Looks to me like the clock is ticking on the Vancouver’s Historic Area much faster than we thought…

Heightened Senses: A Late Night Walk in the Rain

What’s that you say? Public support for any tower proposal was virtually non-existent?

At the risk of being tossed in the klink for a sideways glance on Day Six of the DES popo pre-Olympic sweep, last night I took a late stroll around Chinatown to check out the only TWO tower sites approved, right? Huh? Right? Um, well, unless we consider… the financial considerations… cause someone, I’m not sure who, might have maybe inquired, so we thought maybe we’d look into it, on the City’s dime…

Nothing like a walk in the rain to heighten your senses! It’s money well spent, so to speak. Unlike other things….

I reconfirmed in my own mind that the Budget Rental site one could sorta swallow a high rise on, given Fung owns it and it’s still under the height of the Sun – pretty much anything will improve this intersection, And hey, now someone will be there to complain to Alex Tsakumis about the pissing drunks, loud groups of girls, too many furries coming and going, or the constant reek of McDonald’s deep fryers from across the street in Tinseltown.

But 8 East Pender on the SE corner at Carrall (bordering the new Greenway no less) is right across the alley to the north of Sun Yat Sen. So how the heck is this site any different than the site Council nixed at Keefer Square or the Cultural Centre site that didn’t even make it to Council? It’s still 150 feet over and above Sun Yat Sen, and much closer to it than Keefer Square. Remember, the business plan here says: go for UNESCO World Heritage Site. But, but… the Scholar’s Room won’t see this one unless you stand on your tippy toes, so, yeah, its totally OK, and there’ll be no shadows coz it’s to the north? A fine logic, indeed.

Yes, a tower and podium proposal to set it back …yawn… and lessen the spatial impact, but then, on the other side, across the street on Pender, a string of heritage pearls lie low, awaiting polishing. Either way, aspect ratio be damned, the sun will hardly illuminate the pearls, you know. And we’re gunning for FIFTEEN storeys here! Blah! It won’t matter what size plate you serve this thing up on…

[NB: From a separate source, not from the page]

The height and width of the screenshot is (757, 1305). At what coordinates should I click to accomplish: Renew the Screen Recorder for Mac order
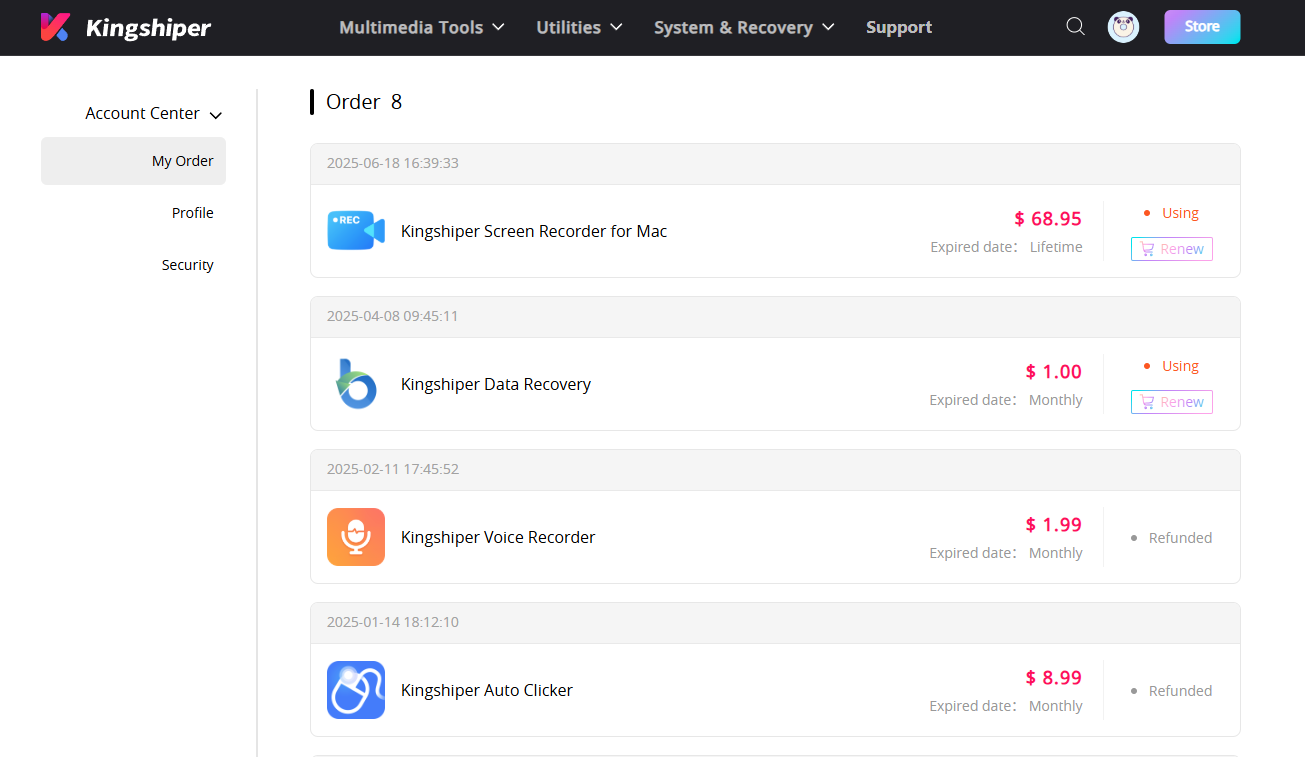pos(1171,249)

And speaking of nimbys, I bet all these new high risers on Carrall will band together and force Rennie to take down Everything Will be Alright, or at least turn it off by nine pm so they don’t have to stare at it every bloody night from their roosts.

And, in an ode to how fast council quorums can make real estate decisions, the For Sale sign is already up on the old (unprotected heritage) service station in Keefer Square – the one tower site that got nixed by Council. I guess there’s really no point in updating the Heritage Register at this point, eh? It certainly wasn’t on the agenda presented to council by Planning, because hey, this review is all about high ideals, right? Groans (from speculative heights). More groans.

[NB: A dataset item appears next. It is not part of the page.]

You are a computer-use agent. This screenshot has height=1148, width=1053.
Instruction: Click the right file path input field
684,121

Twelve storey Paris-style apartments traversing the Hastings parade route! Think of it, even higher than the ugly Luxling! Quick, wall that whole sucker in before an Area Plan process is approved! The 20% is already institutionalized; so there’s really no limit to what we can do here now, old boy! Ever been to Greenwich, mate?

For Wendy P, and all the starving or successful artists who used to live around here, a final thought to ponder about the INTENSIFICATION! policy that’s behind all this, as quoted from a Skyscraper:

“These changes should allow the populate to increase from 8000 today to just under 17000 upon build-out in about 20-40yrs.” (Sic)

Most of you will be dead by then anyway, eh? It doesn’t really matter if it’s livable.

And either way, I’ll still be a ghost.